*** Opening EXCERPT ***

Skip to content

Rural Matter – Part 3 – Milking it for all it’s worth

By Jennifer Moonsong

Central Division, General Manager

Jobe Publishing, Inc.

Chris Huffman has fond feelings about his family dairy farm in Center, Kentucky.

“I grew up milking cows here. If you had told me when I was a teenager that I’d like doing this someday, I wouldn’t have believed you,” he said.

However, he does like it; So much in fact that when he retires in two years, he is going to make the family dairy his main focus in life.

“I love what I do, but I tell people when I retire it will be to do what I love,” Huffman said.

The cloud over American Dairy farms

In 2018, dairy farming made the national news when America’s largest dairy company, Dean Foods issued a statement to many of its family farm suppliers stating their contracts would end last May.

The company explained that it had decided not to renew the contracts because of the overproduction of dairy milk due to lack of consumer demand.

According to a 2013 USDA report, dairy consumption has been on a slow but steady decline since 1970.

Last year the USDA reported that licensed dairy farm numbers in the country declined by 2,731 farms, a drop of 6.8%. USDA says there are now just 37,468 licensed dairy farms in the country, down from 40,199.

*** Closing EXCERPT ***

ASSIGNMENT A |
List every year that the dairy farming article writes out as a four-digit number.
ASSIGNMENT B |
Answer these questions about the dairy farming article, one per line:
(i) In what town and state is Chris Huffman's family dairy farm?
(ii) How many licensed dairy farms does the USDA say the country now has?
(iii) What reason did Dean Foods give for not renewing the contracts?
ASSIGNMENT C |
Extend the dairy farming article by writing what comes after its last paragraph.
The material that comes after this point is separate from the dairy farming article.

*** Opening SOURCE MATERIAL ***

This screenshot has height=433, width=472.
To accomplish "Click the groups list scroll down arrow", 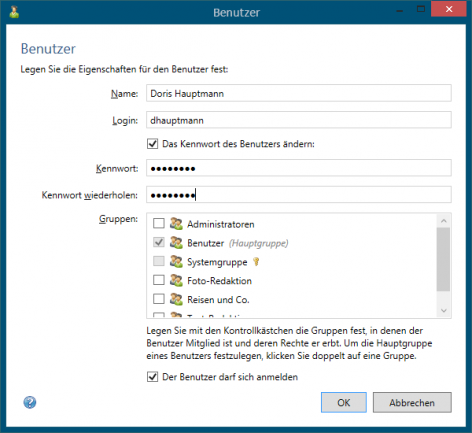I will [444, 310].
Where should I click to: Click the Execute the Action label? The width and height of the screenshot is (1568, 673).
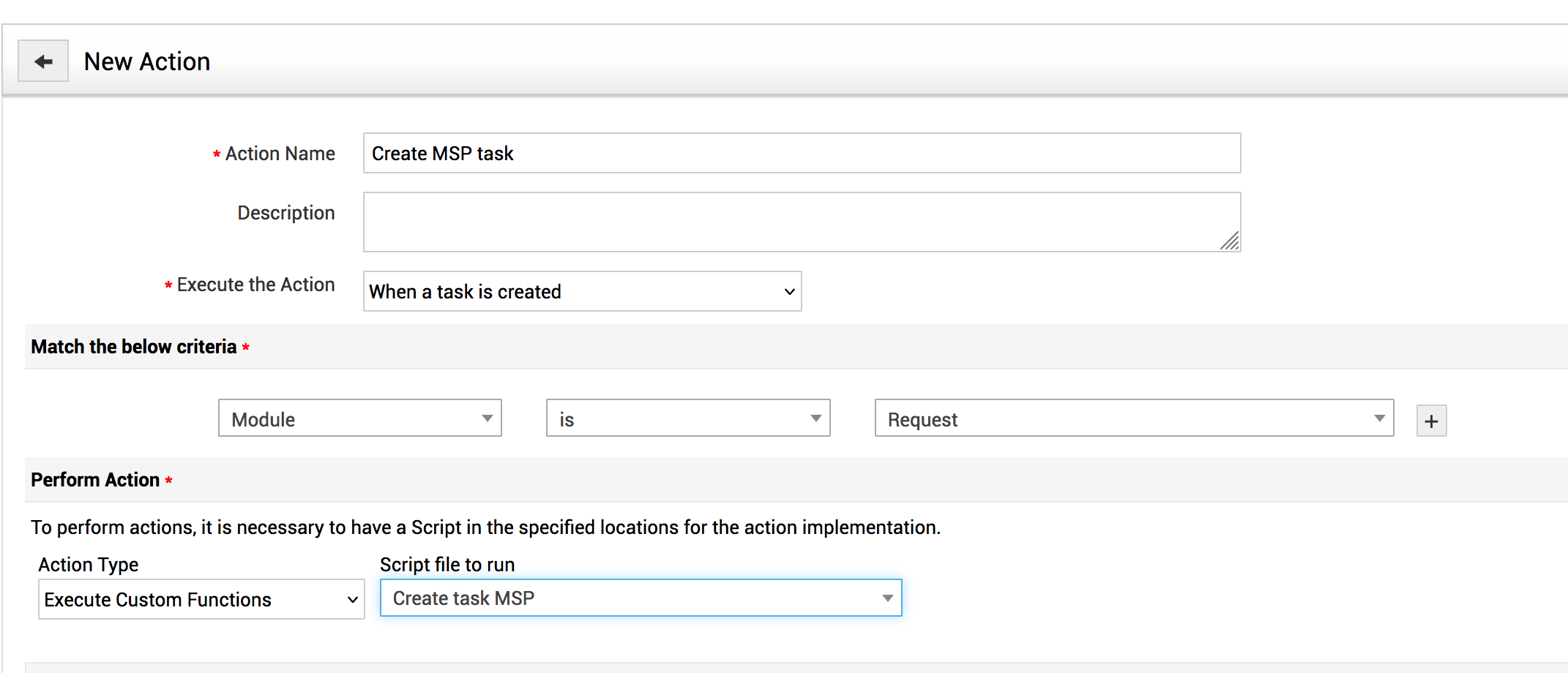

*** Closing SOURCE MATERIAL ***

ANSWER AREA A |
2018, 2013, 1970

ANSWER AREA B |
(i) Center, Kentucky
(ii) 37,468
(iii) The overproduction of dairy milk due to lack of consumer demand

ANSWER AREA C |
Over the past few years, Kentucky has held pace with national averages and many dairy farms have closed in South Central Kentucky.

However, some small family operated dairies like Triple H Dairy have survived, though Huffman and his family are well aware of the fickle nature of dairy farming.

“Milk has its ups and downs,” he said. “You can calculate your feed costs, but there are things you can’t calculate, like medicine or equipment tearing up. Those prices rise, but the income from milking doesn’t.”

Huffman’s mother Carolyn has an unusual keepsake to remind her of how milking sometimes doesn’t pay: a check the dairy received for $0.00.

Triple H Dairy’s Future

In 2016 Chris’s father Harry Hugh Huffman, for whom Triple H Dairy is named, died after a prolonged battle with cancer.

Since then Chris has been the patriarch of the family dairy.

“It’s more than a job it is a way of life,” Huffman said.

Huffman works the dairy with his two sons, Colton and Cade, his wife Amber, and his brother-in-law Johnny London, Johnny’s wife Lesley and their two children Tyler and Kassady.

“We have nine people that live on this 250-acre farm,” Huffman said.

At this time, they own 125 cows and are milking between 35 and 40 twice a day, at 4 am and 4 pm.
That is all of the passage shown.